== EXTRAIT CHOISI ==
------------------------------------------------------------
Après le temps des indépendances, accordées dans les années 60, et souvent dans la douleur, par Londres à son Commonwealth ou Paris et son AOF et AEF, la reprise en main des états « perdus » passait par un stratagème. Il suffisait à l’ancien colon, ou à quelque lobby, de créer une zizanie ethnique dans le nouvel état libre pour reprendre aisément la main. Le moindre « Front de libération » faisait l’affaire, et le dessin si contestable des frontières africaines, laissait l’embarras du choix à qui voulait fédérer le mécontentement de tribus coupées en deux par le crayon colonial. Il était aisé de créer un Etat dans l’Etat. En réalité ces divisions entre « peuples » visaient d’abord au contrôle direct, par des mains « occidentales », du diamant, du pétrole et autres ressources minières.
------------------------------------------------------------
== DONNÉES ENREGISTRÉES ==

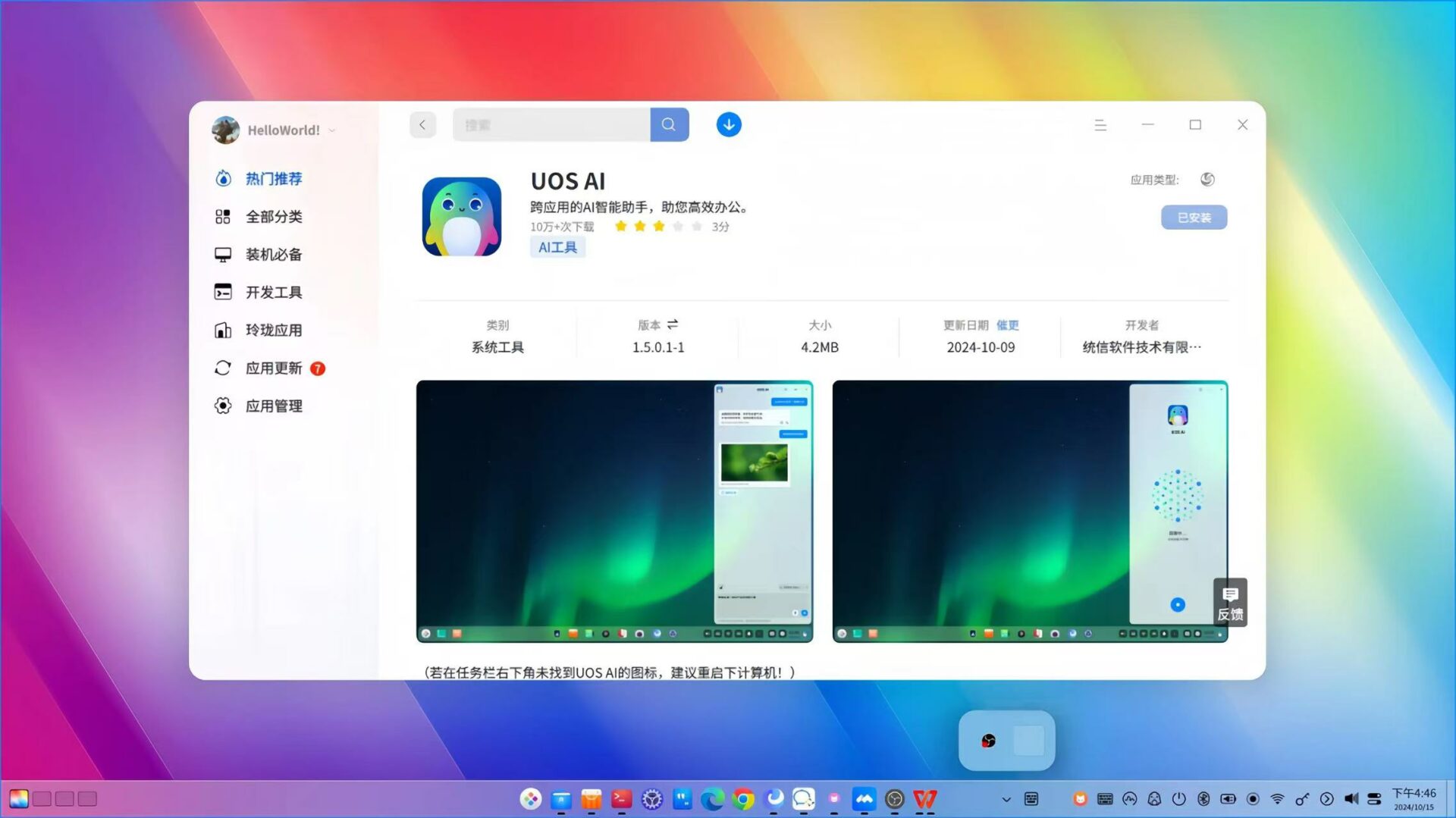Image resolution: width=1456 pixels, height=818 pixels.
Task: Click the app type globe icon
Action: [x=1207, y=180]
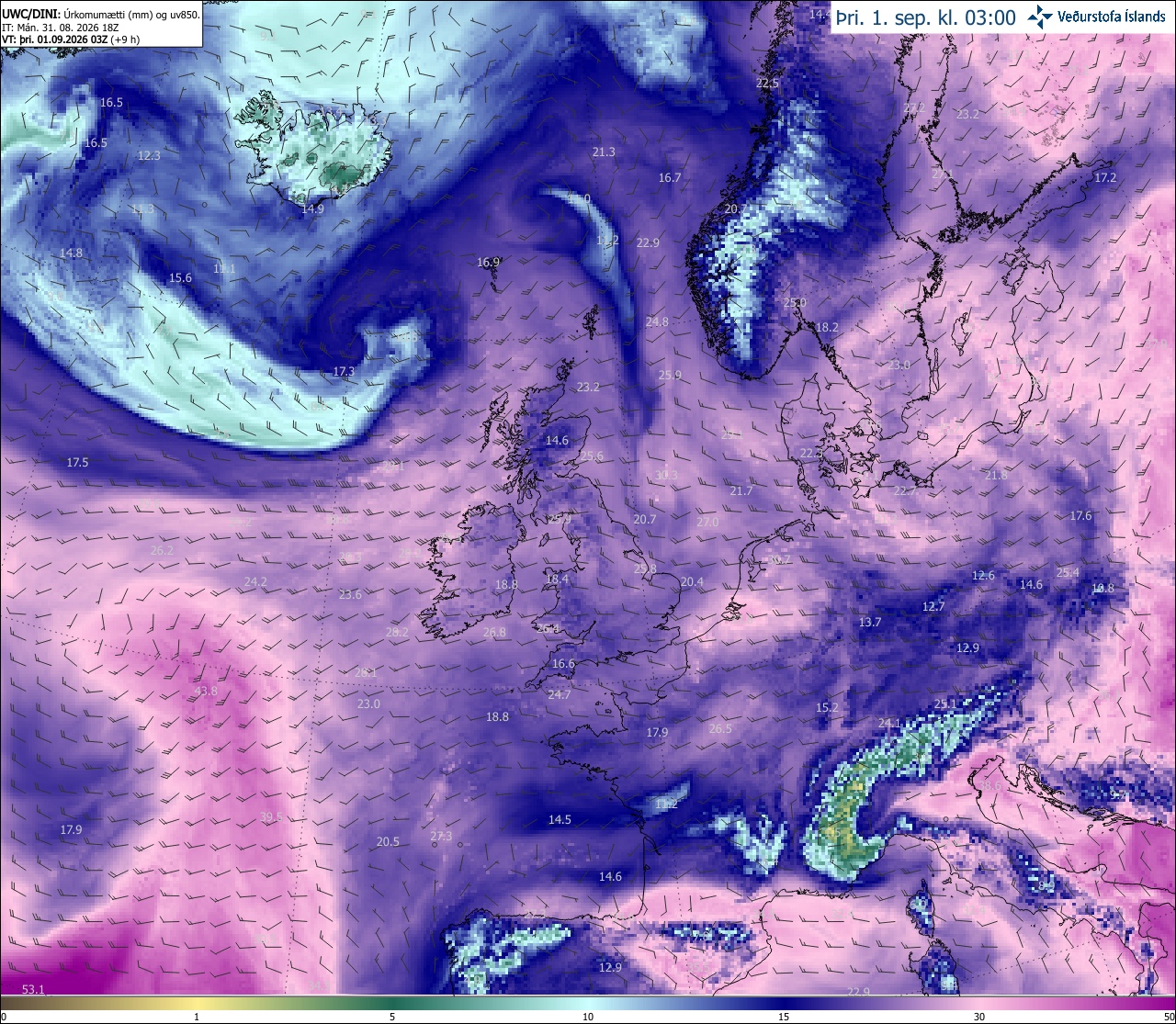
Task: Click the 14.9 value below Iceland
Action: [x=312, y=209]
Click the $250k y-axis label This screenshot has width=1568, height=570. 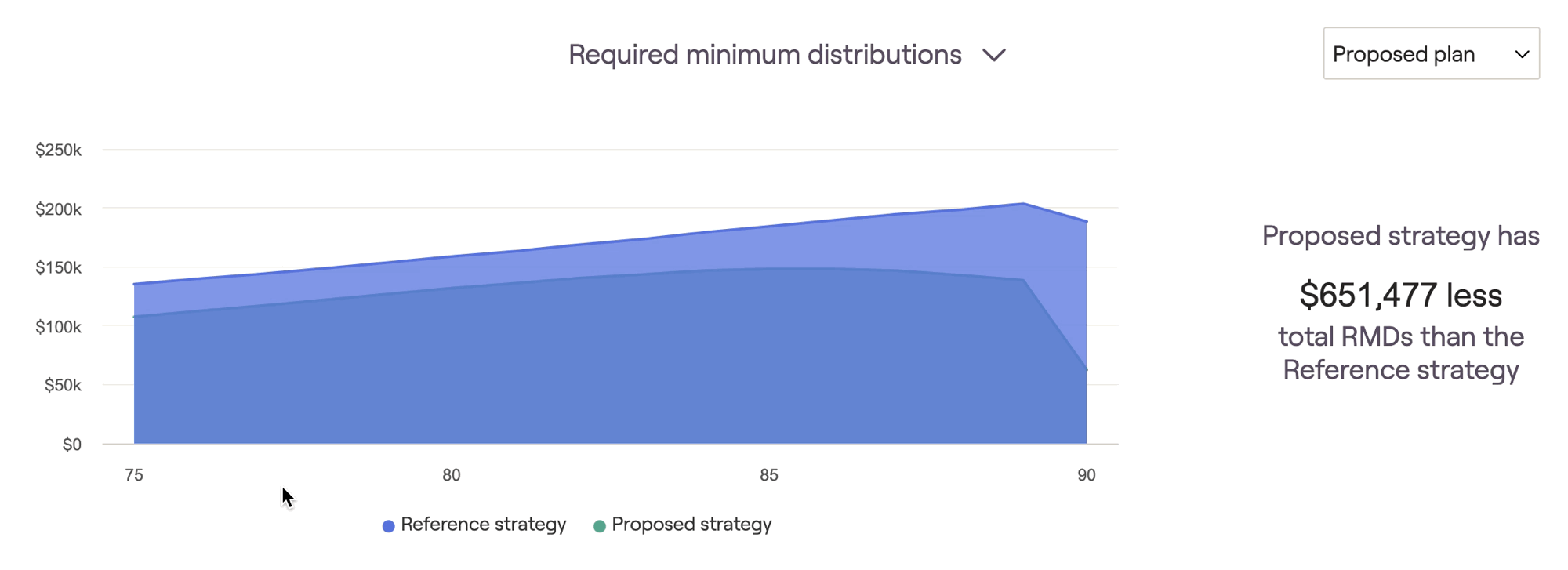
------------------------------------------------------------
== CONSIGNES ==
**a.** Reformulez sous forme de liste plus courte le paragraphe de l'extrait qui commence par « Après le temps des indépendances », en conservant ses faits principaux.
**b.** Recopiez mot pour mot tout ce qui va de « Après le temps » jusqu'à « autres ressources minières. » dans l'extrait.

== CORRIGÉS ==
**a.**
- Après les indépendances des années 60, souvent accordées dans la douleur par Londres à son Commonwealth ou par Paris à l'AOF et à l'AEF, la reprise en main des États « perdus » reposait sur un stratagème.
- Il suffisait à l'ancien colon ou à un lobby de semer la zizanie ethnique dans le nouvel État.
- Le moindre « Front de libération » faisait l'affaire.
- Le tracé contestable des frontières, qui coupait des tribus en deux, permettait de fédérer leur mécontentement.
- Il était facile de créer un État dans l'État.
- Ces divisions visaient surtout au contrôle direct, par des mains « occidentales », du diamant, du pétrole et d'autres ressources minières.

**b.**
Après le temps des indépendances, accordées dans les années 60, et souvent dans la douleur, par Londres à son Commonwealth ou Paris et son AOF et AEF, la reprise en main des états « perdus » passait par un stratagème. Il suffisait à l’ancien colon, ou à quelque lobby, de créer une zizanie ethnique dans le nouvel état libre pour reprendre aisément la main. Le moindre « Front de libération » faisait l’affaire, et le dessin si contestable des frontières africaines, laissait l’embarras du choix à qui voulait fédérer le mécontentement de tribus coupées en deux par le crayon colonial. Il était aisé de créer un Etat dans l’Etat. En réalité ces divisions entre « peuples » visaient d’abord au contrôle direct, par des mains « occidentales », du diamant, du pétrole et autres ressources minières.